Linux-next parallel cp workload hang

From: Xiong Zhou
Date: Tue May 17 2016 - 21:46:24 EST


Hi,

Parallel cp workload (xfstests generic/273) hangs like blow.
It's reproducible with a small chance, less the 1/100 i think.

Have hit this in linux-next 20160504 0506 0510 trees, testing on
xfs with loop or block device. Ext4 survived several rounds
of testing.

Linux next 20160510 tree hangs within 500 rounds testing several
times. The same tree with vfs parallel lookup patchset reverted
survived 900 rounds testing.

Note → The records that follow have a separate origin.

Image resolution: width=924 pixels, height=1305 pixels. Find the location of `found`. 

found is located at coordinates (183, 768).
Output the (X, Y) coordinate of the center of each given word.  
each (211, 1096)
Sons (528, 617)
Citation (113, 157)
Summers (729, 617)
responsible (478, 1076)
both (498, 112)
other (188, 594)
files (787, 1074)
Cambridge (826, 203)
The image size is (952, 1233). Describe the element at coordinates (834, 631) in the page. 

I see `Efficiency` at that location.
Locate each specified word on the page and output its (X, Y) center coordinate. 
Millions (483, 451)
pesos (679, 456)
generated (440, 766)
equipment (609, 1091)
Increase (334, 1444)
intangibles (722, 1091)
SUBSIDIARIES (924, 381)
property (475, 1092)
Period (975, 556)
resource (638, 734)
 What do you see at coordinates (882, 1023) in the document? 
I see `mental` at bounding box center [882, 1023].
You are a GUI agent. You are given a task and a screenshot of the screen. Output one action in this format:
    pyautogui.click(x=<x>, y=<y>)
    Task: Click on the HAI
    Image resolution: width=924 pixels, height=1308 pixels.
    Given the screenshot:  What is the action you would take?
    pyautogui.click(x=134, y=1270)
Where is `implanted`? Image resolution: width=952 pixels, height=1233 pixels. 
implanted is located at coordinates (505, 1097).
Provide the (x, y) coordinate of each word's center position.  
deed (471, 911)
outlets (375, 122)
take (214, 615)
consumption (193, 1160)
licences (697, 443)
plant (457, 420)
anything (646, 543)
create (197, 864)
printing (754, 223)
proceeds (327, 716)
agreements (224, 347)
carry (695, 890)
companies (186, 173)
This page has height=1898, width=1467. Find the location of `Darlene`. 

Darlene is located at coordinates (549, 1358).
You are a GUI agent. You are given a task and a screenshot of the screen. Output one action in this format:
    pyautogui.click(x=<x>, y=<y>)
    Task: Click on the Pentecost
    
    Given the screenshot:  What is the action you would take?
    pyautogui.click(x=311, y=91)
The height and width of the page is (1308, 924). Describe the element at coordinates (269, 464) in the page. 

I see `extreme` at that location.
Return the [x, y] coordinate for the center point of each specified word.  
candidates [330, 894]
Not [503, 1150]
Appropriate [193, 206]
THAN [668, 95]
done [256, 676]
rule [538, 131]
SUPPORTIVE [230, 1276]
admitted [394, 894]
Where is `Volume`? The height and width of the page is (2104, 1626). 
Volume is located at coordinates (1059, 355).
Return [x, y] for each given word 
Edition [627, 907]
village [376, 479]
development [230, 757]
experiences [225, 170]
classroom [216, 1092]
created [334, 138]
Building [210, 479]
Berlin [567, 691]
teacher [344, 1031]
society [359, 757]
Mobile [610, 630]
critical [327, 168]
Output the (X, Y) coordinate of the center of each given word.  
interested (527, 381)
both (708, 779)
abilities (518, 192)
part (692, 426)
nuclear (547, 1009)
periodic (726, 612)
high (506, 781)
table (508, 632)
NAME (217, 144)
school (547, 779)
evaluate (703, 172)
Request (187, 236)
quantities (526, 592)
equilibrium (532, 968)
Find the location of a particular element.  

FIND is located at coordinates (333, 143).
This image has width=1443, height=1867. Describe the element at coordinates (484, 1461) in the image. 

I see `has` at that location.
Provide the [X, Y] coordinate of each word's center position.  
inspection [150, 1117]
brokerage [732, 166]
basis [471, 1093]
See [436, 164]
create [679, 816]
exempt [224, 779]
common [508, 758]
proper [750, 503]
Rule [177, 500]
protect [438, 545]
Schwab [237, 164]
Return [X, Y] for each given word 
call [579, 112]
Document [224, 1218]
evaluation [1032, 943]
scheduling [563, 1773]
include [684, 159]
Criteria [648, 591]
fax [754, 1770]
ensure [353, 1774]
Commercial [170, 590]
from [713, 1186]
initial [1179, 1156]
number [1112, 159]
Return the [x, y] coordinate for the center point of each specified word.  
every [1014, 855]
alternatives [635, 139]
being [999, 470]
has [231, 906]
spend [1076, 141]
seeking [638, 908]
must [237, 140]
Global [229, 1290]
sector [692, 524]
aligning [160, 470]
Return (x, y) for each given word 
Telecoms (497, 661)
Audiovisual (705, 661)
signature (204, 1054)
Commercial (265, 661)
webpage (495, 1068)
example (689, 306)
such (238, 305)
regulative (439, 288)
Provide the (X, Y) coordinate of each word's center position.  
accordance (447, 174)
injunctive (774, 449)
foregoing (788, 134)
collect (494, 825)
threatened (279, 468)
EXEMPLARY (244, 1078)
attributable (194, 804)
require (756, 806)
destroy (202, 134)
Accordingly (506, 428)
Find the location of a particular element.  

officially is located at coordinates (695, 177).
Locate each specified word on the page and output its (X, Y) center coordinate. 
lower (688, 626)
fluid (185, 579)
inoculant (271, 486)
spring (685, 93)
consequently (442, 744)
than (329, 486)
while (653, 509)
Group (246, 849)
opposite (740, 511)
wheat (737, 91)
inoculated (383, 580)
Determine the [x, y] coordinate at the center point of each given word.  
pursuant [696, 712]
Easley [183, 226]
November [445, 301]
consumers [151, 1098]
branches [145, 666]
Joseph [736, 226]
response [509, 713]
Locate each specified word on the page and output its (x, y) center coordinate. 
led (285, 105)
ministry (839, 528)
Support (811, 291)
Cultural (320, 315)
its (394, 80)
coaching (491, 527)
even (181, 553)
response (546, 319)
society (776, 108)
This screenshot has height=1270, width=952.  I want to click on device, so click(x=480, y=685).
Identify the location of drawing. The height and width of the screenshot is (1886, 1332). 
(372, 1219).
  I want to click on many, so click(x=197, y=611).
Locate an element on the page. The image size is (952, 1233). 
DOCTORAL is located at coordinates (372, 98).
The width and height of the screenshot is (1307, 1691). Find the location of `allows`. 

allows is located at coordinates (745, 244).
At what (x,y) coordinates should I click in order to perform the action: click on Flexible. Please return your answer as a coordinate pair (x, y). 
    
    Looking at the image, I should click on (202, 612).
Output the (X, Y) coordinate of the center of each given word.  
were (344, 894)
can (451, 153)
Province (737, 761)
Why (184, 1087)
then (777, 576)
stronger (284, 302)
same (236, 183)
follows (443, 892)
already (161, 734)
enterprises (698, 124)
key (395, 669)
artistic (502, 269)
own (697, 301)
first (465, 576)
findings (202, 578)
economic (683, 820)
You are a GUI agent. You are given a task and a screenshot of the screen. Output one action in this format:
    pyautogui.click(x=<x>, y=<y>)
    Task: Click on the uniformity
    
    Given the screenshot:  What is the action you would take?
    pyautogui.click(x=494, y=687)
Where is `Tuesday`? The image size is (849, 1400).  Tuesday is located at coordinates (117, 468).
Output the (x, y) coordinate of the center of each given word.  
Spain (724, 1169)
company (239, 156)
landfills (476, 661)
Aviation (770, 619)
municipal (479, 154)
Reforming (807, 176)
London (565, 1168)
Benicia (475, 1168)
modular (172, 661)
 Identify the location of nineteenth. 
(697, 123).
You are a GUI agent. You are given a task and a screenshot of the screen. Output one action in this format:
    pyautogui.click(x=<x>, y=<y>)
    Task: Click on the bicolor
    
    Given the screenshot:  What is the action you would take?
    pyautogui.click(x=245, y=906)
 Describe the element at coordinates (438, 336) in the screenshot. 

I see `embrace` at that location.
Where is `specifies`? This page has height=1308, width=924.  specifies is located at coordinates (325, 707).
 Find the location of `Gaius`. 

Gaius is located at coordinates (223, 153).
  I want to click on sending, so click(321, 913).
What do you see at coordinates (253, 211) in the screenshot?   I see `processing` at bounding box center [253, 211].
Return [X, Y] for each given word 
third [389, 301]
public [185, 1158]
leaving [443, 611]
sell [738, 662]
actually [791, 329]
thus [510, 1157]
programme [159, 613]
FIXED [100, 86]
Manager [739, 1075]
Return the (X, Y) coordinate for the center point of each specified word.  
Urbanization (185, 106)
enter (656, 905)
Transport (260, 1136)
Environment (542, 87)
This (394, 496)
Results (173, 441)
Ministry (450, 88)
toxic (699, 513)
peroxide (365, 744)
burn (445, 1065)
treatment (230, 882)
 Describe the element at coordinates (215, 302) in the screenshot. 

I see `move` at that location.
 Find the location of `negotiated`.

Reverted commits are attached.

Bisecting in this patchset ided this commit:

3b0a3c1ac1598722fc289da19219d14f2a37b31f is the first bad commit
commit 3b0a3c1ac1598722fc289da19219d14f2a37b31f
Author: Al Viro <viro@xxxxxxxxxxxxxxxxxx>
Date: Wed Apr 20 23:42:46 2016 -0400

simple local filesystems: switch to ->iterate_shared()

no changes needed (XFS isn't simple, but it has the same parallelism
in the interesting parts exercised from CXFS).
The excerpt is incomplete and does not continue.